The Cannonball Roarers, a screening collective founded in 2014 by Matthew Lloyd and Jaclyn Dalbey — visual artists and filmmakers — kicks its Psychotronic Film Series back into action Thursday night, with an 8:30 event at the Holy Cow Market (3109 Gillham Road). That means another season of “exploitation, art-house, horror, erotica, lost classics, and much, much more,” booked into offbeat locations, with eccentric and interesting accoutrements — musicians, acrobatic performers, that kind of thing.

I interviewed Dalbey via email about just what “psychotronic” cinema is.

The Pitch: Is there an era that psychotronic films exist in? It seems like they’re kind of ’50s-’70s, but that may be more due to my obsession with The Psychotronic Guide to Film than anything else.  

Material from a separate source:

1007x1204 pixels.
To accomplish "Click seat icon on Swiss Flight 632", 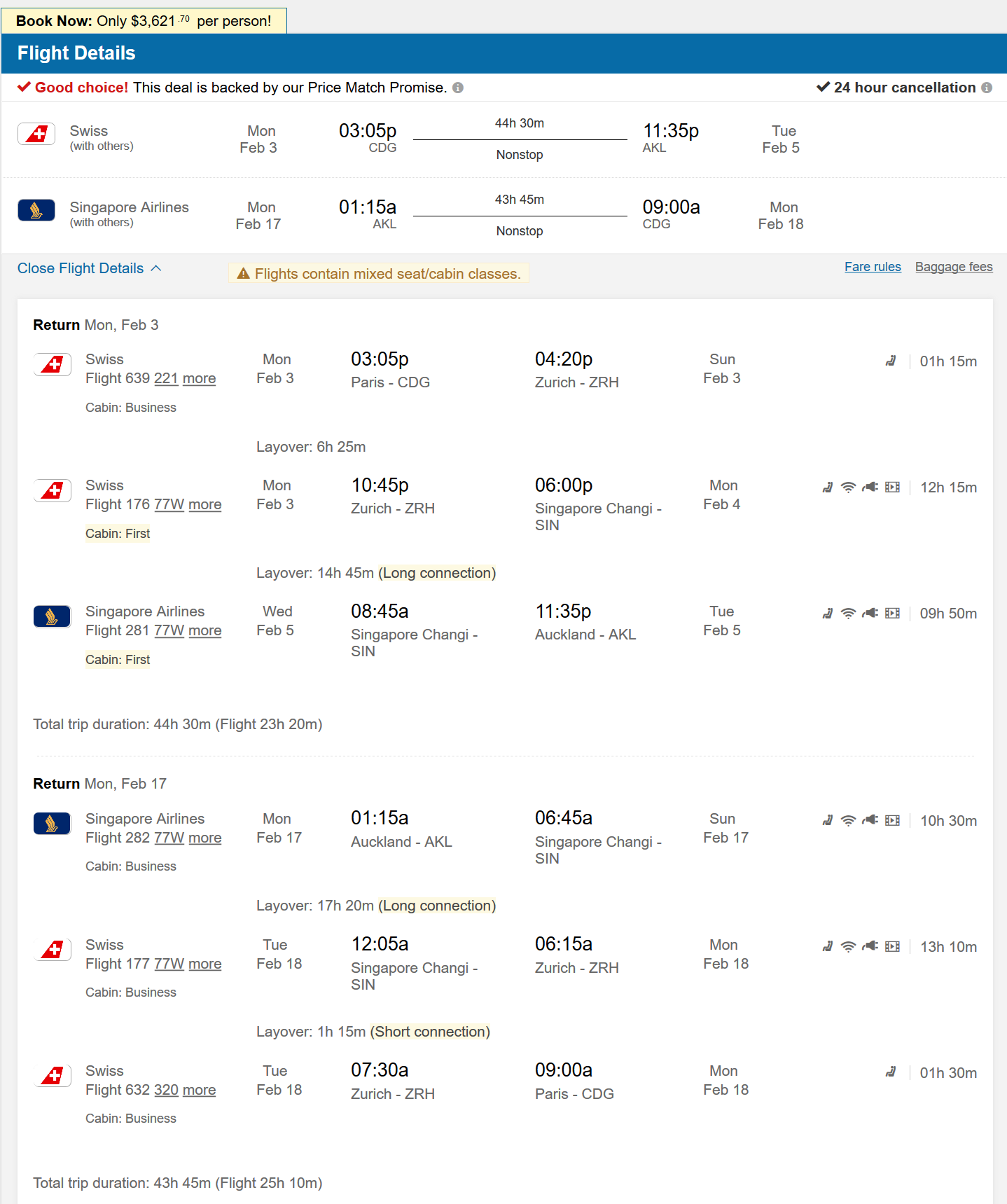I will pyautogui.click(x=891, y=1073).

Jaclyn Dalbey: Michael J. Weldon defines Psychotronic film as “movies that are traditionally ignored or ridiculed by main stream critics at the time of their release,” so similar to the idea of cult genre, except this encompasses a larger span of films that have not yet developed their own cult following. Psychotronic film can exist in any era of cinema, but the Cannonball Roarers tend to favor films from the late 60s up through the late ’80s. We feel that the late ’60s through the ’80s was a time that produced the most groundbreaking and risk-taking films, to a degree that you just don’t see much of after those periods.

How do you determine your season’s films?

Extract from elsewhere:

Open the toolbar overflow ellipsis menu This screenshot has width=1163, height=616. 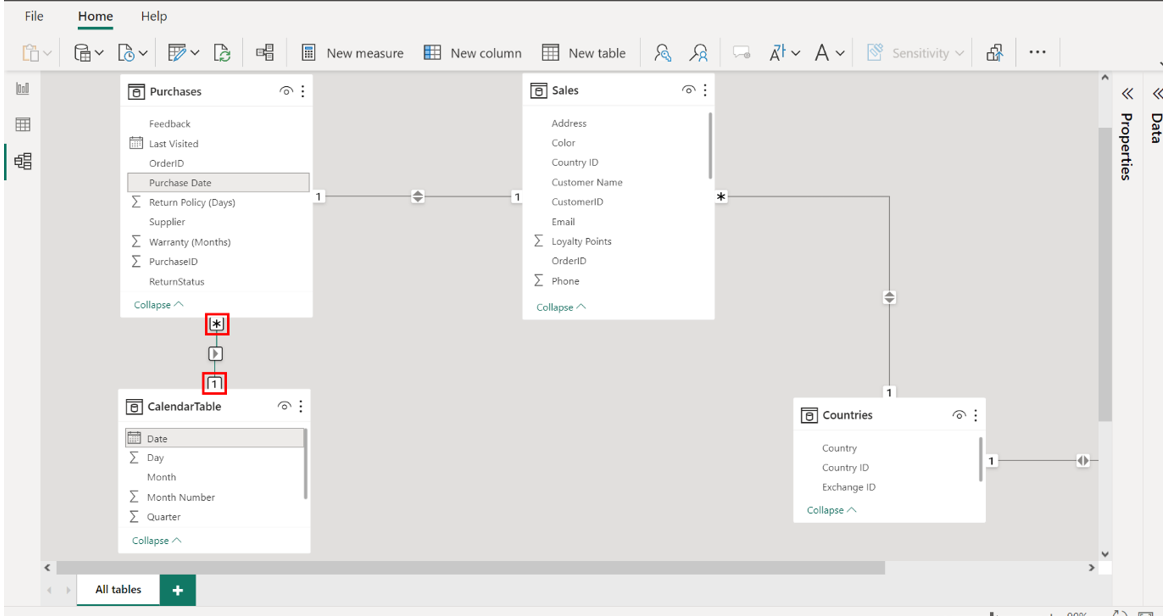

Through the year we research and view many marginalized films and kept track of our favorites that we feel should be shared with an audience. The Psychotronic Series is made up of monthly themes that showcase various films from across all genres. We find relationships and film pairings that help speak to the monthly theme so our audience knows what to look forward to.

Do you avoid repeating specific themes from year to year, or are there ones that you’ll revisit, like horror or martial arts?

We often enjoy having repeat monthly themes because every year we have a plethora of movies that do not make the cut. Constant crowd favorites that we love to program are Satanic Panic and Decadent Demolition.

Why do you think people like to come out to see movies like this: is it the appeal of seeing it on a bigger screen, or is it the community?

We have always aimed to build community and a sense of family around the love of forgotten cinema. Our mission has always been to screen obscure under-the-radar films that are most often inaccessible by most audiences. We promote the archiving and the appreciation of unique cinematic experiences by creating fun engaging events in which you can also hear about the remarkable story behind each film. From incorporating a feast to go along with the food viewed on screen, to a over the top style British tea party, to creating custom 3-D masks to view a film in the manor audiences did upon release in the ’60s, we aim to make the screening experience playful and interactive. We believe if you want people to not stay at home with their television you have to provide them with a experience that is consistently engaging and surprising.

Is there anything Cannonball Roarers do as part of these screenings to place them in a wider context — in essence, offering up something beyond seeing them via a release from Vinegar Syndrome, Arrow, Synapse, et al?

We’re always looking at ways to add in to the interactivity of screenings. Outside of the custom objects, such as food pairing or props we put together for screenings, we’ve always felt that the theatrical setting is the best place to view a movie. We certainly want to encourage people to support obscure film distributors, but these movies were meant to be screened in a theater and we want them to be shown in that context.